__DATA SHOWN__
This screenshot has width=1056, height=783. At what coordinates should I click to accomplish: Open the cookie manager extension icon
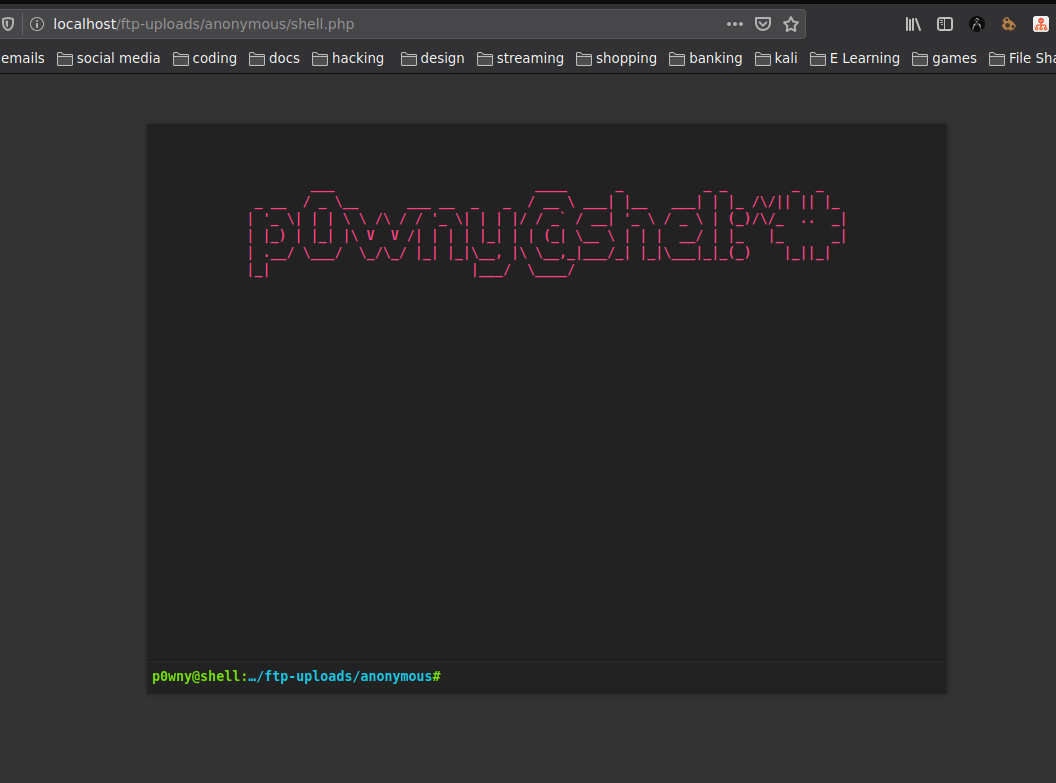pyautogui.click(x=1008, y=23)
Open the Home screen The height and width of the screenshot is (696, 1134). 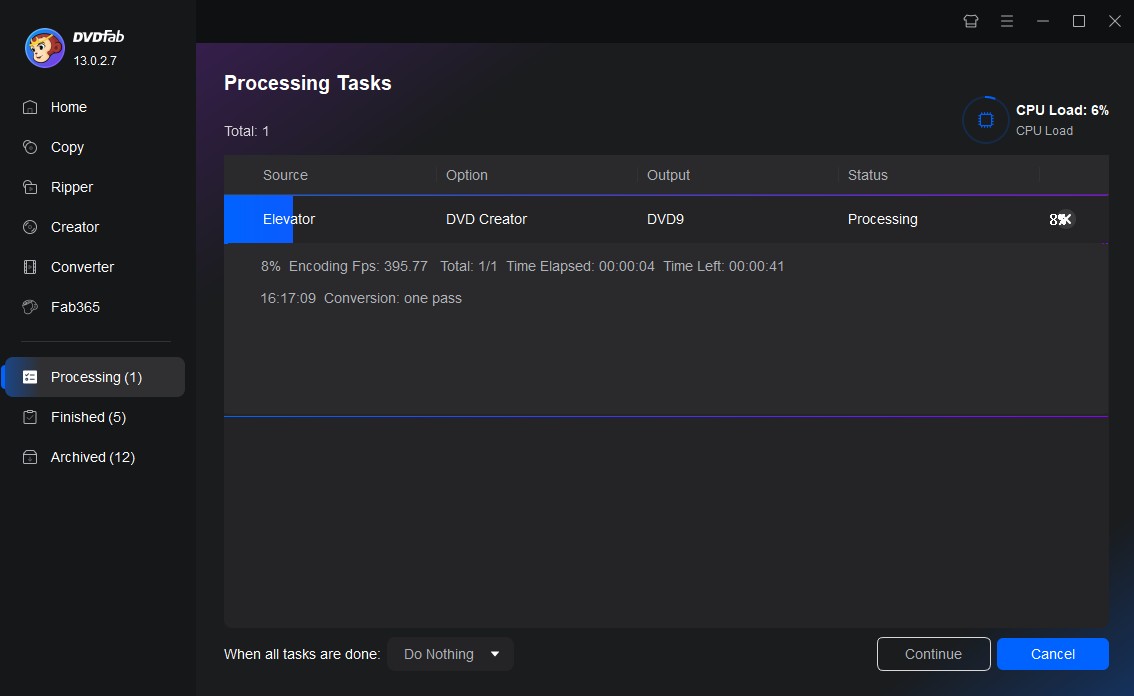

---

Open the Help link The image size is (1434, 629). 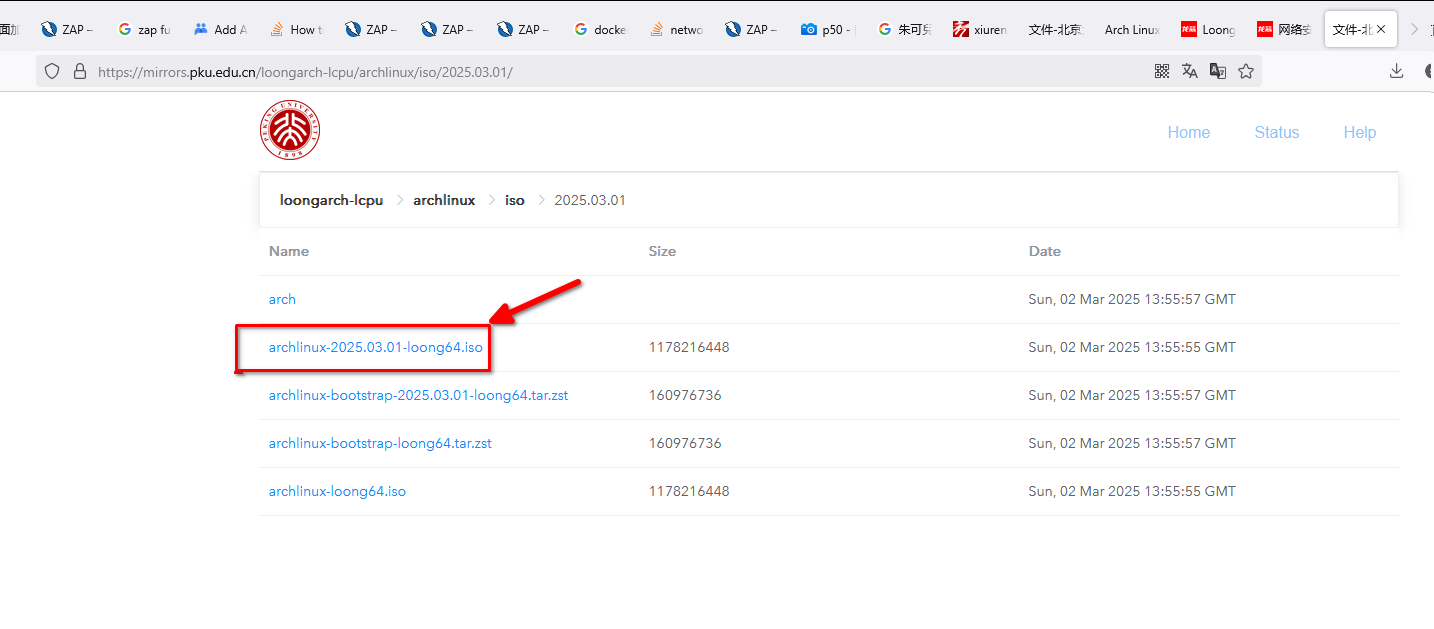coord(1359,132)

---

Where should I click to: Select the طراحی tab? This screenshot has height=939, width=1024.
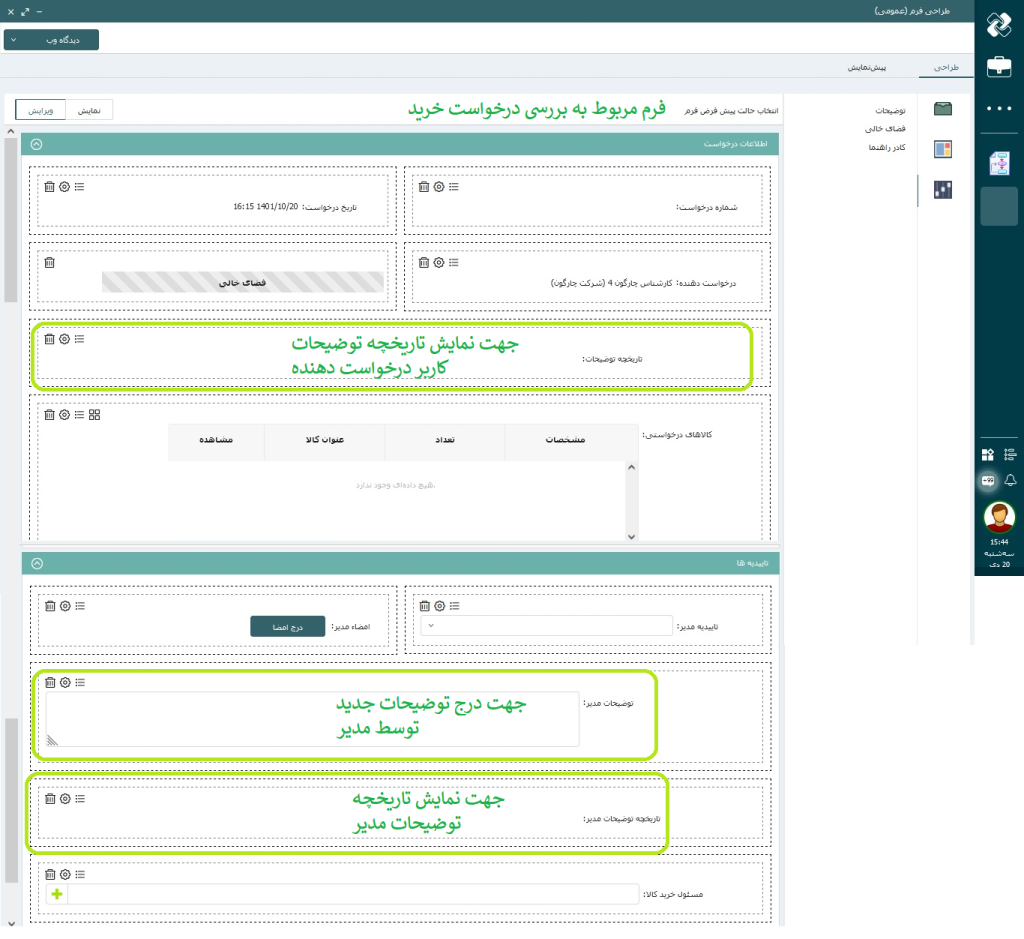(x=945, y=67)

__ASSIGNMENT__
Treat the line with "This screenshot has width=1056, height=783." as the start and the line with "Open the Home" as the end, and return exactly that span of the data above, both ends included, without pictures.

__EXERCISE SOLUTION__
This screenshot has width=1056, height=783. At what coordinates should I click to accomplish: Open the cookie manager extension icon
pyautogui.click(x=1008, y=23)
Open the Home screen The height and width of the screenshot is (696, 1134). 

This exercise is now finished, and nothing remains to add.